What is needed — Transcribe each of the lines below verbatim, omitting the pictures.

Recorded information —

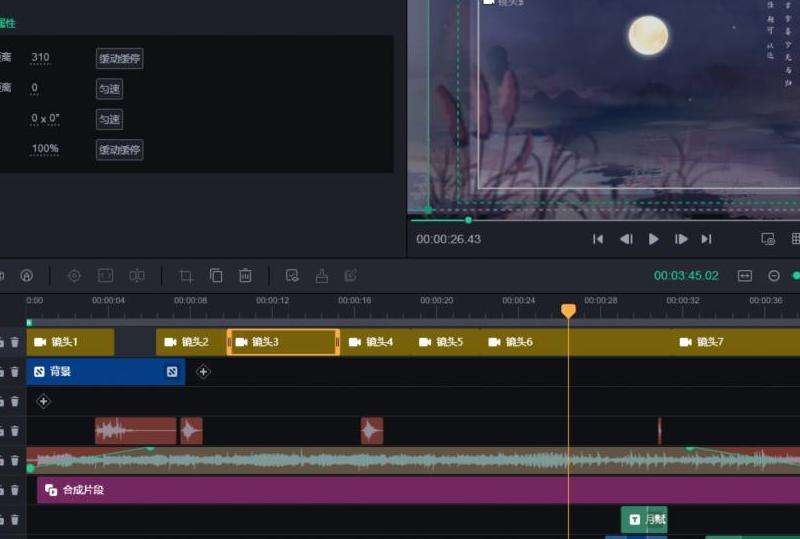The height and width of the screenshot is (539, 800).
Task: Step back one frame
Action: 626,239
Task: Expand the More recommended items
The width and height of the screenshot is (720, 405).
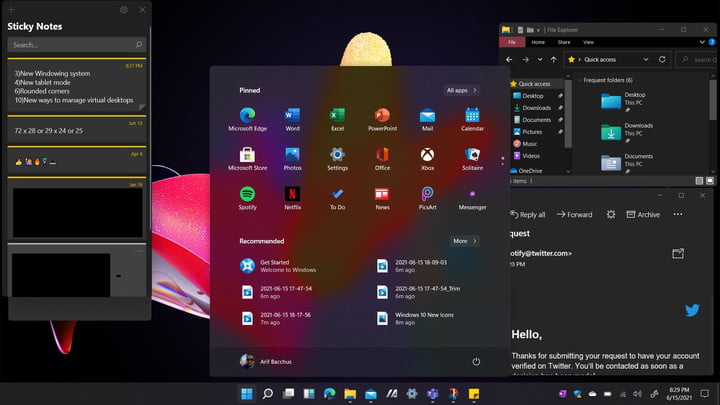Action: pyautogui.click(x=463, y=241)
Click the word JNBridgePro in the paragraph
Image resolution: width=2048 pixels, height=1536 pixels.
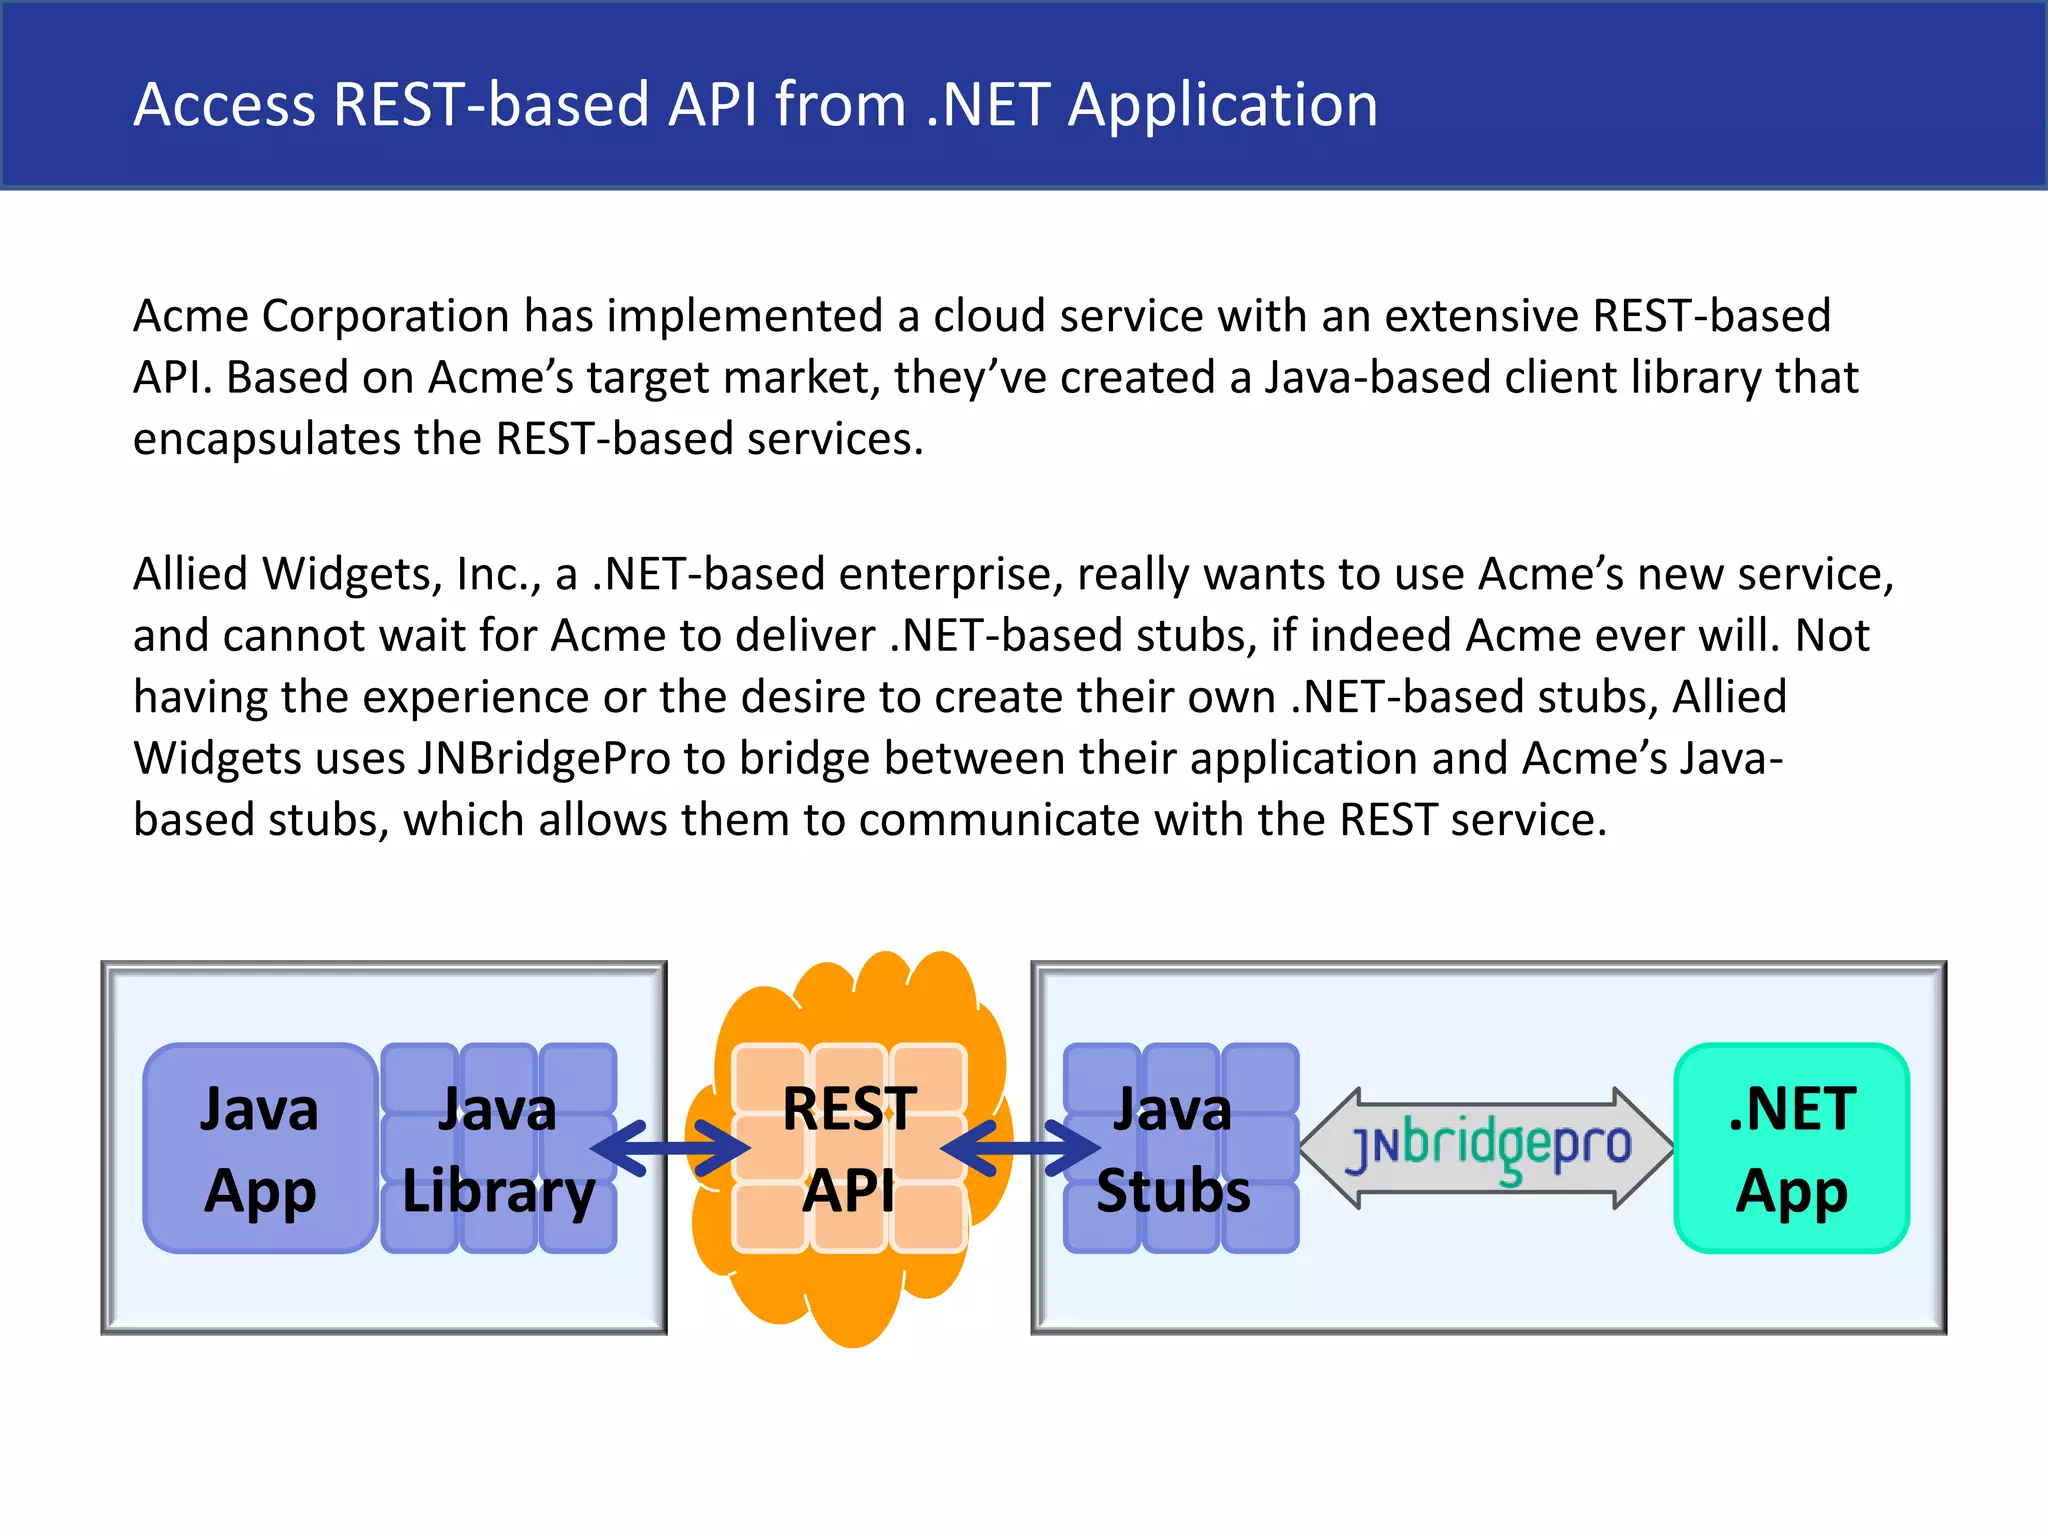[544, 758]
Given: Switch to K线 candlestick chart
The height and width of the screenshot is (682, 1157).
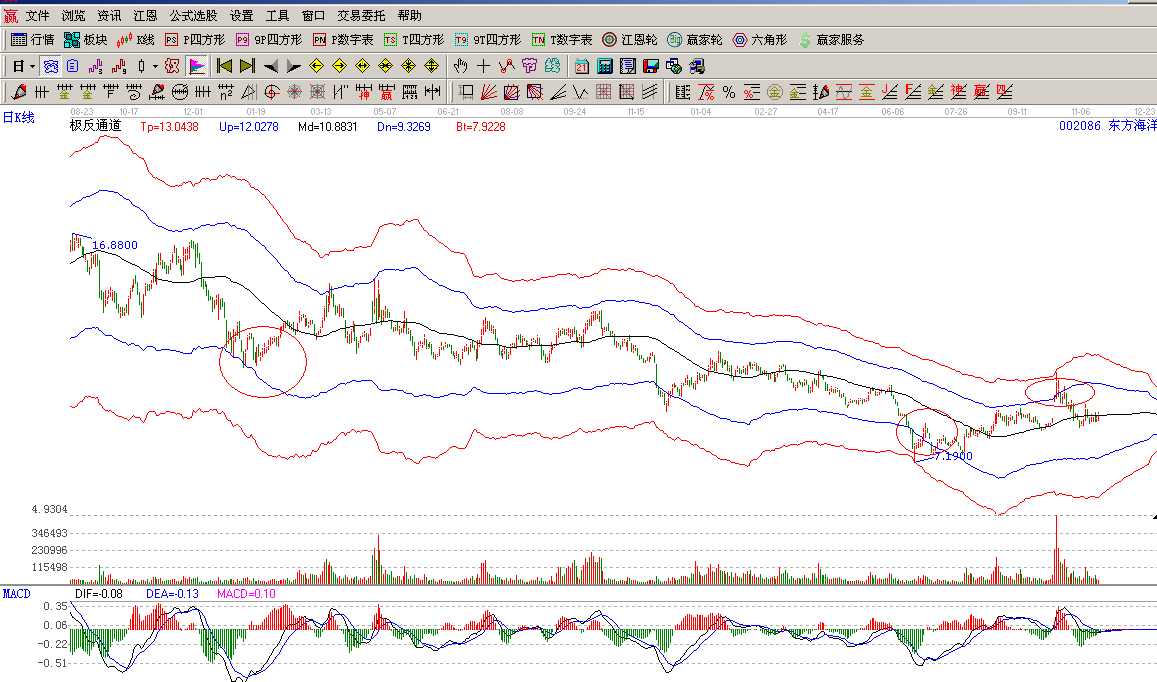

Exercise result —
The height and width of the screenshot is (539, 800).
Task: Step back one frame
Action: 626,239
Task: Expand the More recommended items
The width and height of the screenshot is (720, 405).
Action: pyautogui.click(x=463, y=241)
Click the word JNBridgePro in the paragraph
Image resolution: width=2048 pixels, height=1536 pixels.
[544, 758]
Given: Switch to K线 candlestick chart
The height and width of the screenshot is (682, 1157).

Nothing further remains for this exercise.